Günlük
- Type: Daily newspaper
- Founded: 19 January 2009
- Ceased publication: 4 April 2011
- Language: Turkish
- Headquarters: Istanbul, Turkey

= Günlük =

Former newspaper in Turkey

Günlük (Daily) was a Turkish newspaper known for its writing about Kurdish issues. It was published from 2009 to 2011.

It was closed for a period of two months in 2009 under court order because of material deemed "terrorist propaganda" under Turkey's Press Law. One case related to an article by Amir Hassanpour, "Linguistic Rights in the Linguistic Systems of the Developed World: State, Market and Communication Technologies", which included a passing mention of the PKK. The monthly periodical Vesta had published the same article in 2003 without sanction.

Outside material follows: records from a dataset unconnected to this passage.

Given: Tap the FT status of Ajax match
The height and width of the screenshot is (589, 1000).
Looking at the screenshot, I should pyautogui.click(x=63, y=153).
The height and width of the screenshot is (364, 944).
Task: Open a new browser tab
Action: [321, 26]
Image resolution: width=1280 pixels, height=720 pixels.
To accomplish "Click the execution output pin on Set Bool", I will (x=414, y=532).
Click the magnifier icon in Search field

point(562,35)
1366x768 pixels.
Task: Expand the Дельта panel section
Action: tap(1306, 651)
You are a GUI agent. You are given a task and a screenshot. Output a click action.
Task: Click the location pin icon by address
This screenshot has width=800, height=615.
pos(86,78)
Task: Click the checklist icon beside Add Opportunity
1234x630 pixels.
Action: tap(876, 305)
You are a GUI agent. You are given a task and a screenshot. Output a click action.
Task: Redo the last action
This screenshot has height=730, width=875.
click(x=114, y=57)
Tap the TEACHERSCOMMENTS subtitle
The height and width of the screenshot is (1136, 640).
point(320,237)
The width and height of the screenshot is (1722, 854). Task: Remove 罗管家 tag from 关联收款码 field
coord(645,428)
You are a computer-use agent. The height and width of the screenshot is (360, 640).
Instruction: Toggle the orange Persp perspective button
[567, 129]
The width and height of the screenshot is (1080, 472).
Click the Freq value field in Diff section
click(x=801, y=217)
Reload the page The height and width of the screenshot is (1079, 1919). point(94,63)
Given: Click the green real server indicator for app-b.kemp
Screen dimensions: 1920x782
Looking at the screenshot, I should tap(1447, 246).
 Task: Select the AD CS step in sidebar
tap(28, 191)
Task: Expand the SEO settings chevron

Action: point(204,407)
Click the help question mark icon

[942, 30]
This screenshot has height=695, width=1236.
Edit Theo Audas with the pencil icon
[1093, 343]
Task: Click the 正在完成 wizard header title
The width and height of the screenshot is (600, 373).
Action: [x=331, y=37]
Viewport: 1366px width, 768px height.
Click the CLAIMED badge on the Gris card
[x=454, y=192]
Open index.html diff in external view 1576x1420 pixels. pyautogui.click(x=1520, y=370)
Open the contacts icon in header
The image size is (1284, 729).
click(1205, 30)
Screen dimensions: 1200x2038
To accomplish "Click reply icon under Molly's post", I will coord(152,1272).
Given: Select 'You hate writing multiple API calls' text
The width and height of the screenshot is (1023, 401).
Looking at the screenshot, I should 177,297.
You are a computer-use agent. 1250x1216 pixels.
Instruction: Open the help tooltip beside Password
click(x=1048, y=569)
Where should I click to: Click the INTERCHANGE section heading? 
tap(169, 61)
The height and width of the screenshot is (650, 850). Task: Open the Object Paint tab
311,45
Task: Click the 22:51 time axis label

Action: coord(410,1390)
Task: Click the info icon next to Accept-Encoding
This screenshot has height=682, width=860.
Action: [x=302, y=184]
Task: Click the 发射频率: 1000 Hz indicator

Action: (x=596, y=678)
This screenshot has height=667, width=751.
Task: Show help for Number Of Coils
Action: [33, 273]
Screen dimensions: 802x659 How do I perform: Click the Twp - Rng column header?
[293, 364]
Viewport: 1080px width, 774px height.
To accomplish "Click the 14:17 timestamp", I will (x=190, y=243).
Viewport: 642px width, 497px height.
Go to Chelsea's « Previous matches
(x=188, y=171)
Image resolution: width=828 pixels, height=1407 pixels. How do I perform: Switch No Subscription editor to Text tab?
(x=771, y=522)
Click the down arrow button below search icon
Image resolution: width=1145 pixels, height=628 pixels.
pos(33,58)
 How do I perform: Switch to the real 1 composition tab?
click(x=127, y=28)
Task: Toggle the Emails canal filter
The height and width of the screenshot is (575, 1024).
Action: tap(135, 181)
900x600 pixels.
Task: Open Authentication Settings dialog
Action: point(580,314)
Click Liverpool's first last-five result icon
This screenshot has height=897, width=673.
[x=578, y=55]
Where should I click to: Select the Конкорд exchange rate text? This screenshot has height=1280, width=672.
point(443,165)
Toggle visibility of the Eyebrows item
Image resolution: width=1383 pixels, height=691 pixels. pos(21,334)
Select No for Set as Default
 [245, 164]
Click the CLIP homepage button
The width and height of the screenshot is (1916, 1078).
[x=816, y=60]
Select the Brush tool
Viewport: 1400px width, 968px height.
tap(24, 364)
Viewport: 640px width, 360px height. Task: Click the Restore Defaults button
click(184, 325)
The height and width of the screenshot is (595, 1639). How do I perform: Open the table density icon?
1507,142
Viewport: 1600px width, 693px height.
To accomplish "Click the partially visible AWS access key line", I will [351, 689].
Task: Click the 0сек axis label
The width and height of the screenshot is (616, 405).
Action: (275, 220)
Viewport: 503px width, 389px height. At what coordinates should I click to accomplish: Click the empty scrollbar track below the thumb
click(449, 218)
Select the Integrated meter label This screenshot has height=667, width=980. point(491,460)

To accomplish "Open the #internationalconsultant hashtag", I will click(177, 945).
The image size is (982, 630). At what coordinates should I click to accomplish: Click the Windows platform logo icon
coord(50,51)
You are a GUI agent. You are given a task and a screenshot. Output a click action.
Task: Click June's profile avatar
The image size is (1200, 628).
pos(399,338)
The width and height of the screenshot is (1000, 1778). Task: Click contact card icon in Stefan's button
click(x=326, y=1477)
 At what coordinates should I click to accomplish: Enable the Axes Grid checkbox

The newspaper and its journalists were often engaged in legal disputes with the Turkish authorities. The journalists faced terror related charges for an interview with Murat Karayilan, at the time the chairman of the Kurdistan Union of Communities (KCK), but in November 2010 where found not quilty. The paper's executive editors were Ayhan Bilgen and Filiz Koçali were both prosecuted; charges against the former were dropped, while the latter was acquitted. In 2013 the ECHR awarded damages for the suspensions, judging a violation of Article 10 of the European Convention on Human Rights.